Dokter Gunawan mengangguk. Ia kembali membaca kertas di tangannya.

"Sering pusing atau mudah capek?"

Afgan mengangguk. "Kadang-kadang, dok."

Lastri menatap putranya, selama ini Afgan tidak pernah mengeluhkan perihal kesehatannya.

Yang ia tahu, sang putra selalu minum obat. Jika di tanya ada keluhan, putranya hanya diam bahkan berkata bahwa dirinya baik-baik saja.

Afgan membawa tangan sang ibu, ia mengusap tangan itu dengan lembut dan berbisik, "maaf."

"Gan, sakit kamu ini bawaan dari lahir. Lemah jantung. Saya sudah menangani kamu sejak kamu kecil, dan saya sempat bahagia saat melihat kondisi kamu dua bulan lalu yang menunjukkan hasil yang begitu baik. Tapi sekarang, kenapa? Jangan terlalu banyak pikiran, nak. Gejala-gejala yang saat ini kamu rasakan, dan hanya di biarkan begitu saja. Itu bisa membahayakan diri kamu sendiri."

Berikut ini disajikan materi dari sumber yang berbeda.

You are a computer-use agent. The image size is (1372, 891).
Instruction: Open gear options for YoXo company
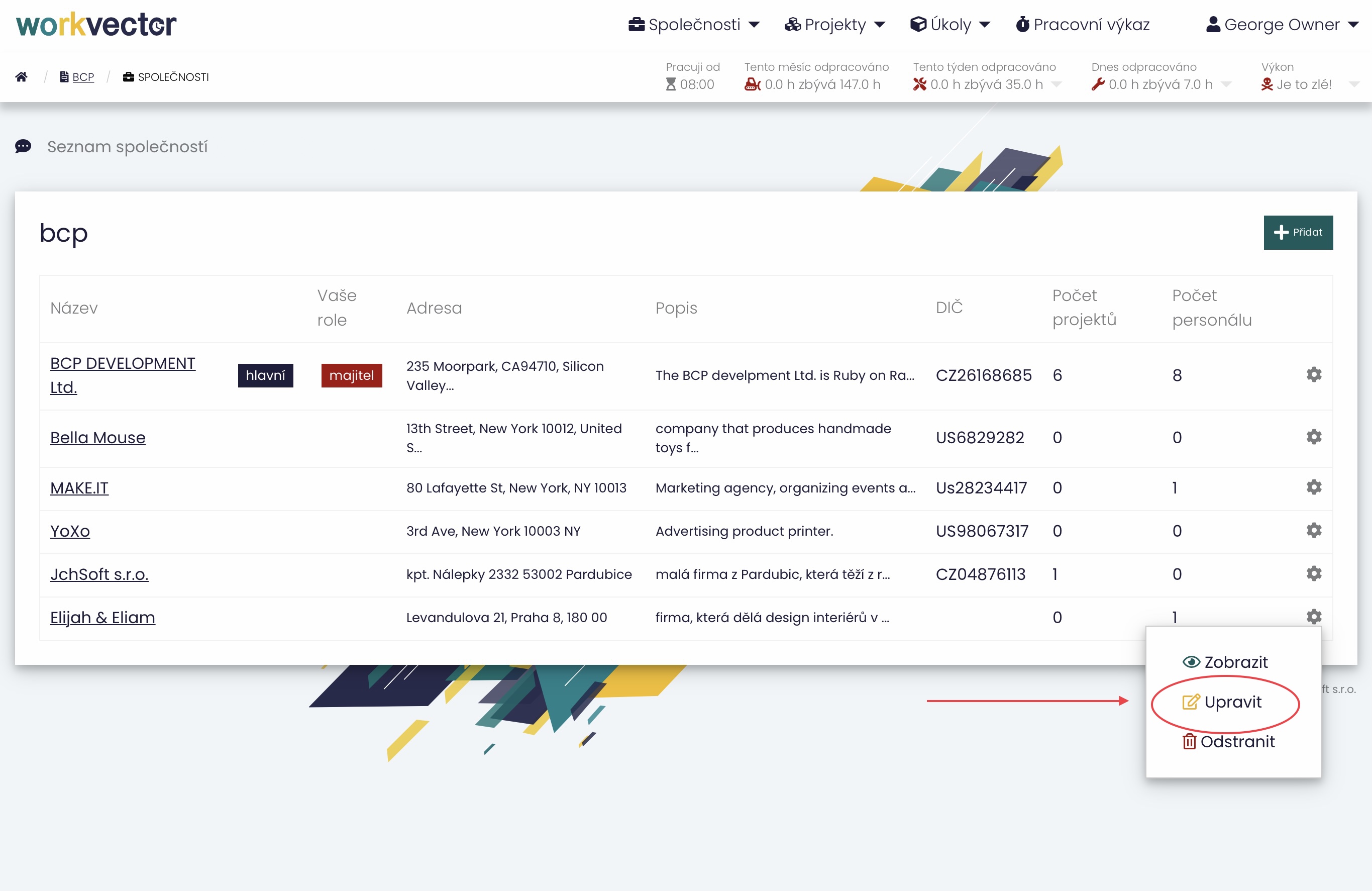pyautogui.click(x=1313, y=531)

Jika di tanya apa yang tengah saat ini ia rasakan? Ingin Afgan menjawab, bahwa ia mempunyai banyak ketakutan yang tak bisa di ceritakan.

Takut dirinya yang lebih dulu di panggil Tuhan, takut meninggalkan sang ibu di dunia ini sendirian dan banyak ketakutan lainnya.

Afgan menatap sang ibu yang termenung, pemuda itu mencium punggung tangannya.

Dapat ia rasakan, tangan cantik itu bergetar pelan. Tangan yang pertama kali menyuapinya makan, memapahnya saat pertama kali ia bisa melangkah.

Dan tangan itu, kini bergetar penuh ketakutan karena dirinya.

"Maaf."

•••

Sampai di pekarangan rumah, Lastri buru-buru turun dari motor. Wanita itu membuka pintu dengan tergesa tanpa ingin melihat wajah sang putra.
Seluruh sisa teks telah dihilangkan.